**EXERCISE PROMPT**
Please repeat exactly the lines below from the one containing "Privacy Policy (207, 2561)" down to the one containing "[Open side navigation menu] (13, 9)", both included, and nothing else.
### EXCERPTED RECORDS
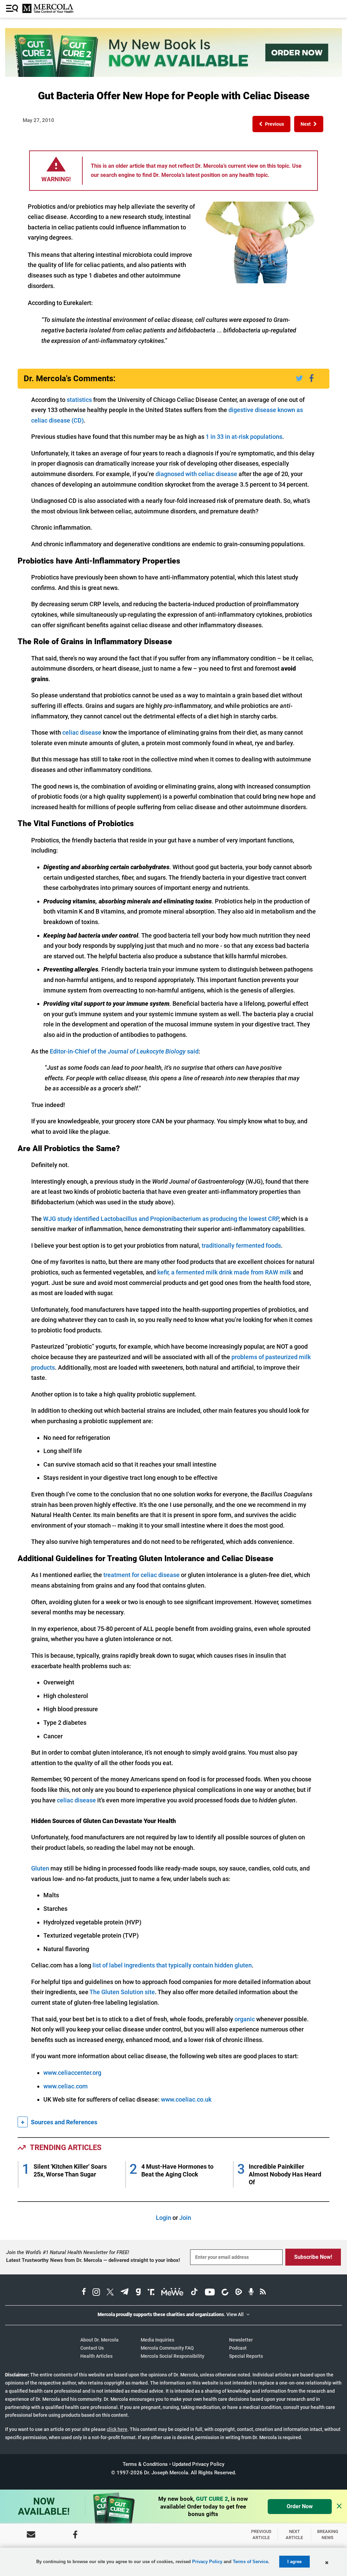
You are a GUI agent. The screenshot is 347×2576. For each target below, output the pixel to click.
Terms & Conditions (145, 2464)
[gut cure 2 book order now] (173, 74)
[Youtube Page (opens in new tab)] (210, 2292)
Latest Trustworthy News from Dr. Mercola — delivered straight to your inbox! (93, 2260)
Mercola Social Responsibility (172, 2356)
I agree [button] (294, 2561)
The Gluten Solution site (122, 1992)
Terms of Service (250, 2561)
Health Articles (96, 2356)
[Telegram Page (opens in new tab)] (125, 2292)
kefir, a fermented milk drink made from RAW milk (224, 1272)
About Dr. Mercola (99, 2340)
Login (163, 2217)
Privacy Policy (207, 2561)
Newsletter (241, 2340)
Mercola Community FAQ (167, 2348)
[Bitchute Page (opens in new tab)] (225, 2292)
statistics (79, 399)
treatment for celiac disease (141, 1574)
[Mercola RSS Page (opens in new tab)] (262, 2292)
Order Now (300, 2506)
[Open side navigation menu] (13, 9)
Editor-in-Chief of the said (124, 1051)
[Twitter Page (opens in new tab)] (110, 2292)
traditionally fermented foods (241, 1245)
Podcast (238, 2348)
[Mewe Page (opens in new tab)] (172, 2292)
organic (244, 2019)
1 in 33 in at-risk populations (244, 436)
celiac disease (81, 732)
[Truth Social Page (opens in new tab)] (151, 2292)
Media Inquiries (157, 2340)
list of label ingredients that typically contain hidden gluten (172, 1965)
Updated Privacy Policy (198, 2464)
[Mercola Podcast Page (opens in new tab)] (251, 2292)
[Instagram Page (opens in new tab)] (96, 2292)
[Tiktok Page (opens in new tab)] (194, 2292)
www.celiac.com (65, 2086)
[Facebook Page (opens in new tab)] (84, 2292)
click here (117, 2429)
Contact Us (92, 2348)
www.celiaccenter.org (72, 2072)
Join (185, 2217)
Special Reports (246, 2356)
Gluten (40, 1868)
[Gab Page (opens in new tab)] (138, 2292)
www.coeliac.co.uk (186, 2099)
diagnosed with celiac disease (196, 473)
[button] (271, 124)
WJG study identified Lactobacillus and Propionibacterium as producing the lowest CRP (161, 1218)
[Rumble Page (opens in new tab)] (238, 2292)
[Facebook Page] (75, 2534)
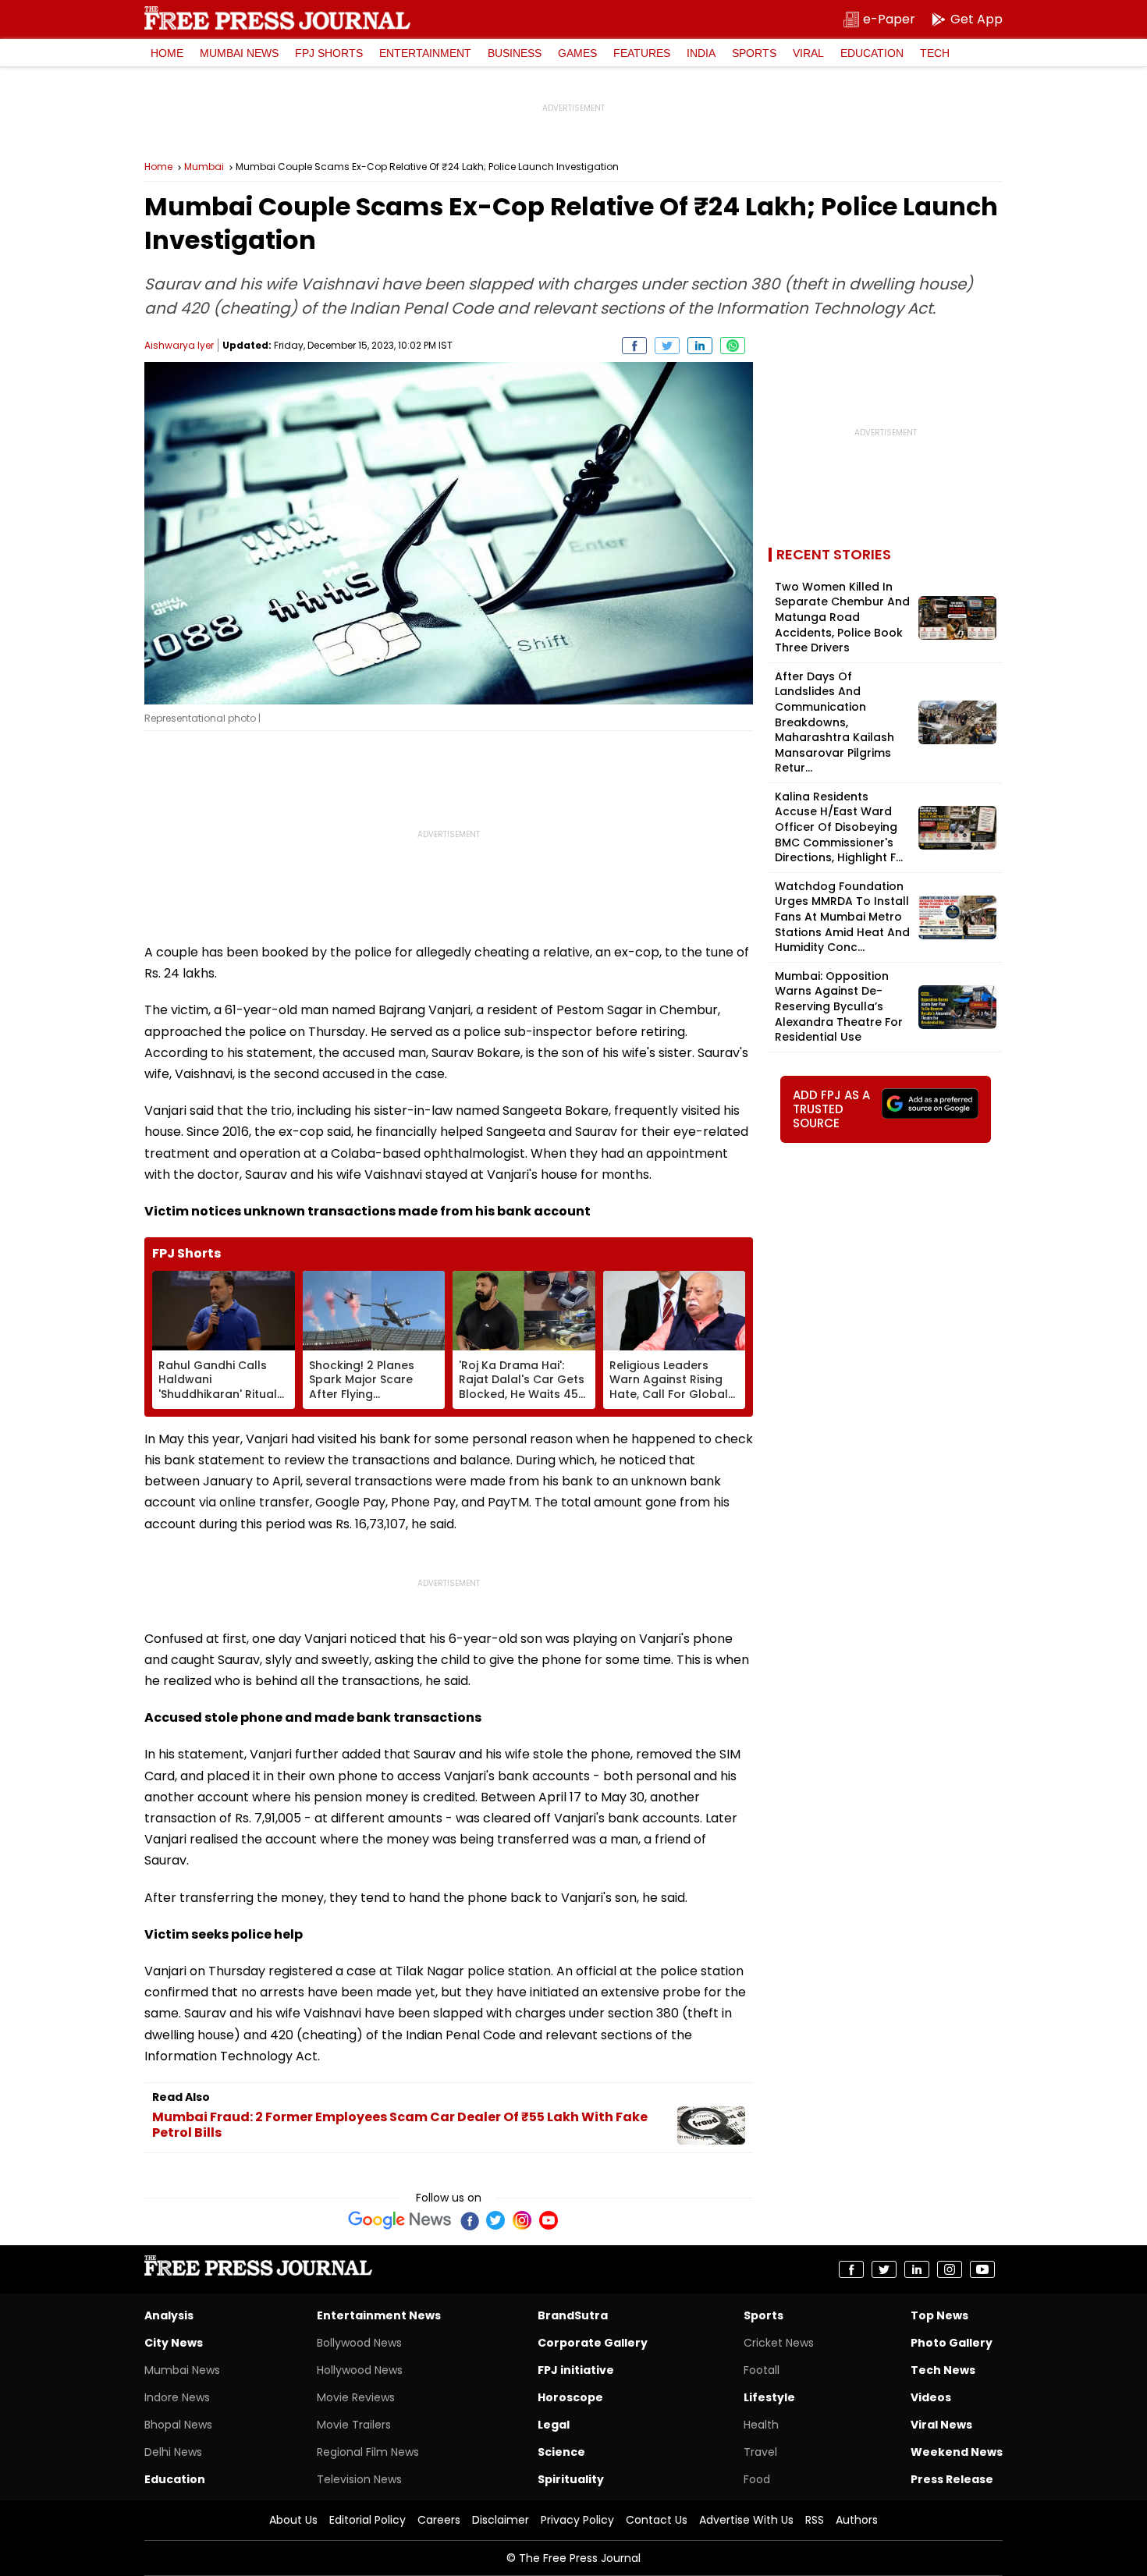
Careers (438, 2520)
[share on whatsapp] (732, 345)
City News (173, 2343)
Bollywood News (359, 2343)
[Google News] (400, 2220)
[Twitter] (495, 2220)
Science (561, 2452)
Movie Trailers (354, 2424)
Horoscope (570, 2397)
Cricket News (779, 2343)
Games (577, 53)
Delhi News (173, 2452)
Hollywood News (360, 2370)
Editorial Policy (367, 2520)
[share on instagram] (949, 2269)
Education (872, 53)
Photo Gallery (952, 2343)
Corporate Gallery (593, 2343)
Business (515, 53)
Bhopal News (178, 2424)
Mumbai (204, 167)
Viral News (941, 2424)
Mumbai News (239, 53)
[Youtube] (548, 2220)
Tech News (943, 2370)
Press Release (952, 2479)
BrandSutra (573, 2315)
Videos (931, 2397)
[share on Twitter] (667, 345)
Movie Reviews (356, 2397)
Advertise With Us (746, 2520)
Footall (761, 2370)
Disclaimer (500, 2520)
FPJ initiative (576, 2370)
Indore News (177, 2397)
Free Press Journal (277, 18)
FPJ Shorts (329, 53)
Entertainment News (379, 2315)
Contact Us (656, 2520)
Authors (857, 2520)
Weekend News (957, 2452)
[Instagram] (522, 2220)
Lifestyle (769, 2397)
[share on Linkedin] (699, 345)
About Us (293, 2520)
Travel (760, 2452)
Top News (939, 2315)
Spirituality (571, 2479)
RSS (814, 2520)
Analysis (169, 2315)
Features (641, 53)
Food (757, 2479)
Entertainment (425, 53)
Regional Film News (368, 2452)
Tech (935, 53)
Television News (359, 2479)
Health (761, 2424)
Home (167, 53)
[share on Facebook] (634, 345)
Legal (554, 2424)
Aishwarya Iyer (179, 345)
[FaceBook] (469, 2220)
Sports (754, 53)
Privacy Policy (577, 2520)
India (701, 53)
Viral (808, 53)
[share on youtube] (982, 2269)
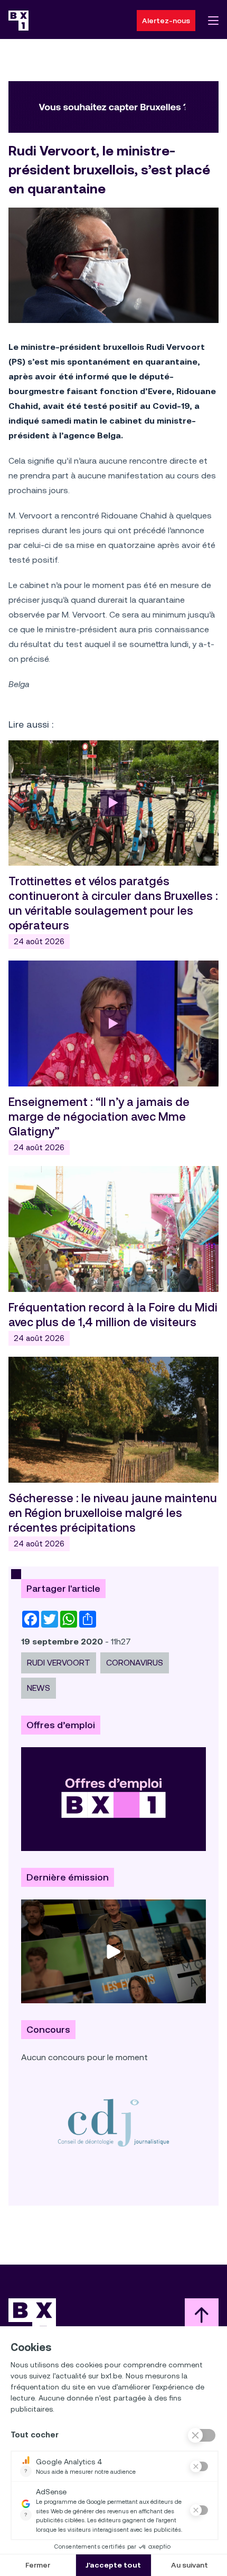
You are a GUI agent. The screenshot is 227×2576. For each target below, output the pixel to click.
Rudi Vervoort (58, 1663)
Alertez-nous (166, 20)
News (38, 1688)
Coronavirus (134, 1663)
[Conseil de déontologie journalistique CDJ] (113, 2122)
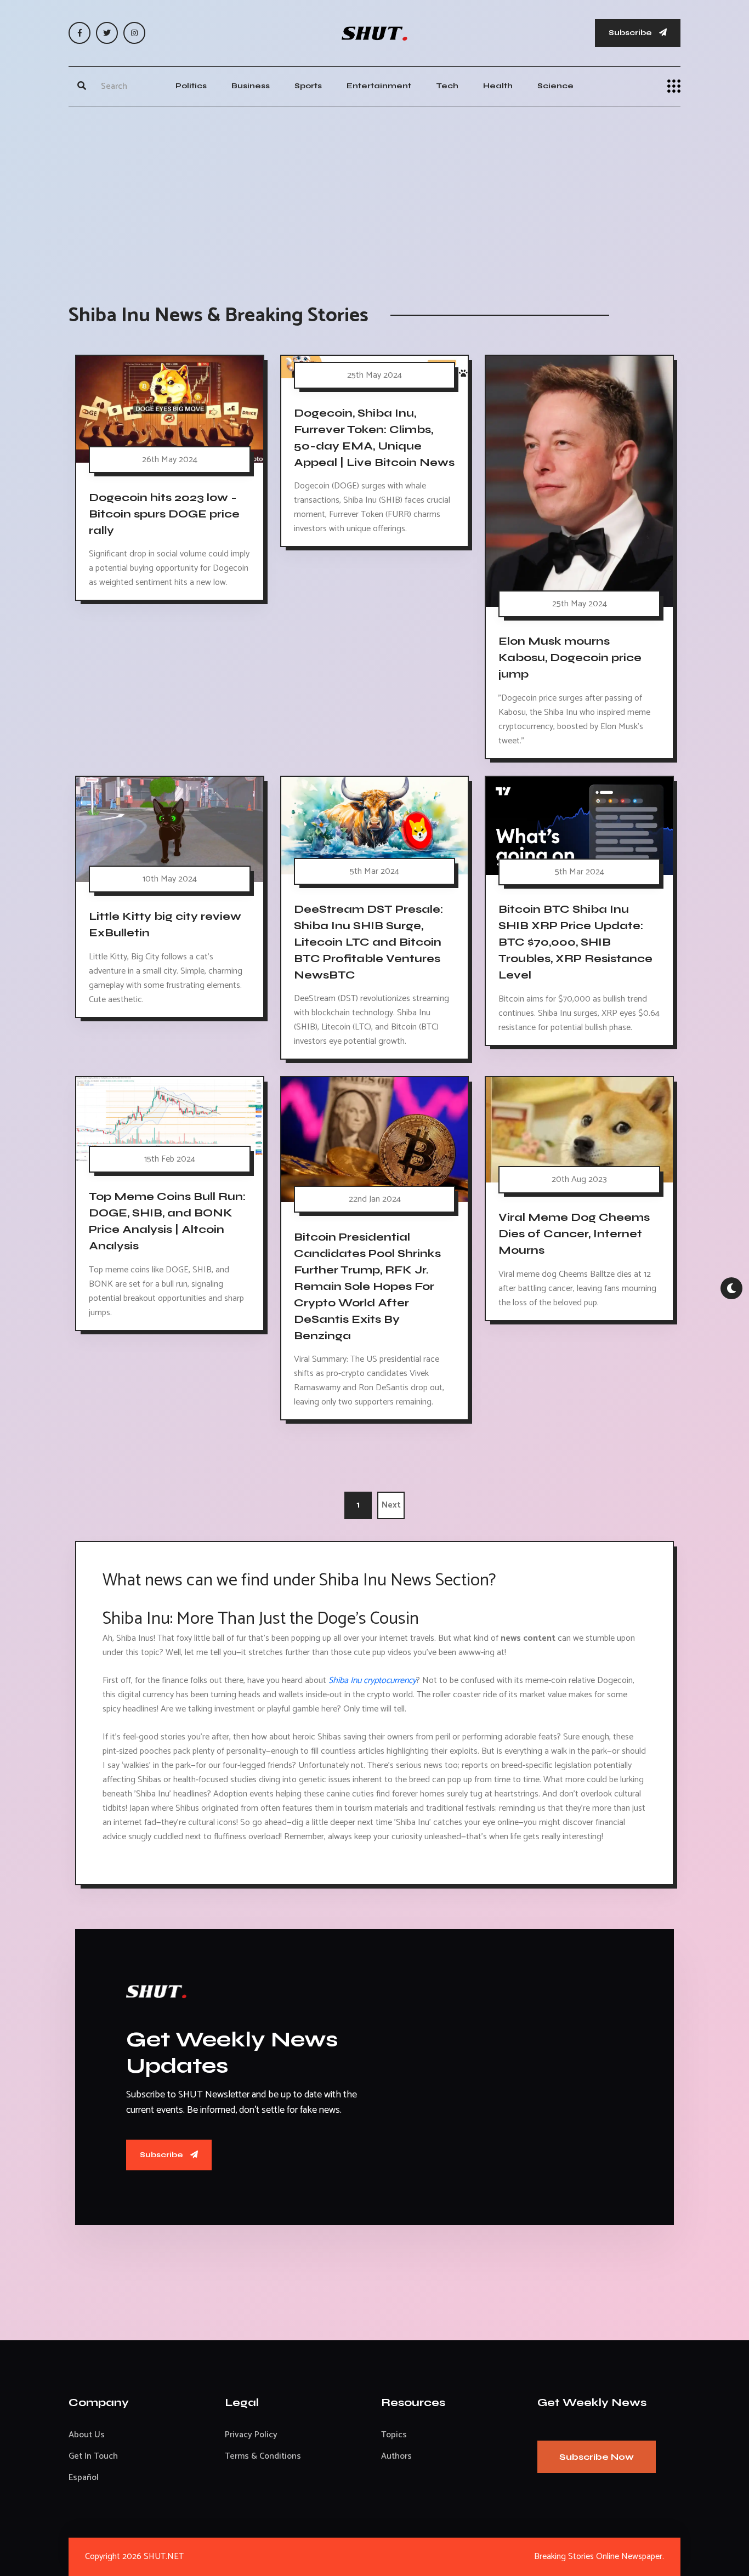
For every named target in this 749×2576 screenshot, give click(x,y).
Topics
######
**ANSWER TO THIS EXERCISE**
Privacy Policy (207, 2561)
Newsletter (241, 2340)
Mercola Community FAQ (167, 2348)
[Bitchute Page (opens in new tab)] (225, 2292)
statistics (79, 399)
treatment for celiac disease (141, 1574)
[Mercola RSS Page (opens in new tab)] (262, 2292)
Order Now (300, 2506)
[Open side navigation menu] (13, 9)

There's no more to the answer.